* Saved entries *
++++++++++

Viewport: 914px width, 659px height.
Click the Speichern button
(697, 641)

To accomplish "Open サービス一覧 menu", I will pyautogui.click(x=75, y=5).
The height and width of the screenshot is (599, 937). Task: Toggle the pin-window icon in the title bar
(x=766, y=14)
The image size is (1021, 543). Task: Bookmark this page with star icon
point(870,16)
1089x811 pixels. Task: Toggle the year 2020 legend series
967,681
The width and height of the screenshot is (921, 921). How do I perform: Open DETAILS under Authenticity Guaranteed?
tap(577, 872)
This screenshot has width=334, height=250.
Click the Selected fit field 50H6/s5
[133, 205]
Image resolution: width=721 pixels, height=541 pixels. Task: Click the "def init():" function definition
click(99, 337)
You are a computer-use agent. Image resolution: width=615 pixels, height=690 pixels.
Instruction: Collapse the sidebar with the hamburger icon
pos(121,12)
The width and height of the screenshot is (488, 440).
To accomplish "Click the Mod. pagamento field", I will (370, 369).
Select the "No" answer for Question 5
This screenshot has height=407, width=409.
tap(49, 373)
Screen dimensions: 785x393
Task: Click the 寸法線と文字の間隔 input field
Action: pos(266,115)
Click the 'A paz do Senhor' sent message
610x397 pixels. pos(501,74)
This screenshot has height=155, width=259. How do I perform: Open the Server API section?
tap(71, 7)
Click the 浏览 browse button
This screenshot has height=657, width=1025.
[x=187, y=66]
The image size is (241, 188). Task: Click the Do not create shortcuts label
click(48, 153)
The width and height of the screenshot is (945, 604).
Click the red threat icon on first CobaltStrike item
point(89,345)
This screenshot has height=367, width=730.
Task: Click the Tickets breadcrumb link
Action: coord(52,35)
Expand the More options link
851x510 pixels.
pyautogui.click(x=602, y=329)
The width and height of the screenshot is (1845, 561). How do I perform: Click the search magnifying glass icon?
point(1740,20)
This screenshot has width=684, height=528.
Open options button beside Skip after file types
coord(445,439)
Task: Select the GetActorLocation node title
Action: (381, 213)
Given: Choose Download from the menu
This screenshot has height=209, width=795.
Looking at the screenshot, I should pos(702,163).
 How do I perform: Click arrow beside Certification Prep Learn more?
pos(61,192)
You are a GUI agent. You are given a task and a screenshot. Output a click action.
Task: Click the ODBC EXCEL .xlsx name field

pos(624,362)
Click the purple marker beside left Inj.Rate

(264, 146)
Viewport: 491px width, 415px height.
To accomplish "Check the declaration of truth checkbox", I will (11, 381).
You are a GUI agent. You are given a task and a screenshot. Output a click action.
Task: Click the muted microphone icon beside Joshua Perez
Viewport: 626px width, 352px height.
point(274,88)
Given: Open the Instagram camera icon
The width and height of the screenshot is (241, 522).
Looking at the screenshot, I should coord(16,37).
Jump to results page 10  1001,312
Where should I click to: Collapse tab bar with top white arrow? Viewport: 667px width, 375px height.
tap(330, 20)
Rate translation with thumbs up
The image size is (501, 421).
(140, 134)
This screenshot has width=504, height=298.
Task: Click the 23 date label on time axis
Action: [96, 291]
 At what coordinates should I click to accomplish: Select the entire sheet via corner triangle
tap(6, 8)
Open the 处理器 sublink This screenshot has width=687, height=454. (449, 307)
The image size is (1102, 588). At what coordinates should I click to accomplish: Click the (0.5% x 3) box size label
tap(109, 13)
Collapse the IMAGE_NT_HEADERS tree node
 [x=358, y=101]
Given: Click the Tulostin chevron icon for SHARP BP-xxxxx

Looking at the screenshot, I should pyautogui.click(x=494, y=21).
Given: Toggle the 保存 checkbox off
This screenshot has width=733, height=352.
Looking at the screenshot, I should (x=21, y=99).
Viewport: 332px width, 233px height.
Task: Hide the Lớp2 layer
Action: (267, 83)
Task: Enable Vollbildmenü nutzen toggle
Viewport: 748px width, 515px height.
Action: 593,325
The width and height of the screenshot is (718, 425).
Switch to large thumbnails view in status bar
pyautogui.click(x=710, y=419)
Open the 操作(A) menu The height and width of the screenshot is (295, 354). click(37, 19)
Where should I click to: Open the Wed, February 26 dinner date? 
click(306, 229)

++++++++++

* REQUIREMENT *
Pick out every line above that holds the word "will" and copy it.

* SOLUTION TO THE EXERCISE *
To accomplish "Open サービス一覧 menu", I will pyautogui.click(x=75, y=5).
To accomplish "Click the Mod. pagamento field", I will (370, 369).
To accomplish "Check the declaration of truth checkbox", I will (11, 381).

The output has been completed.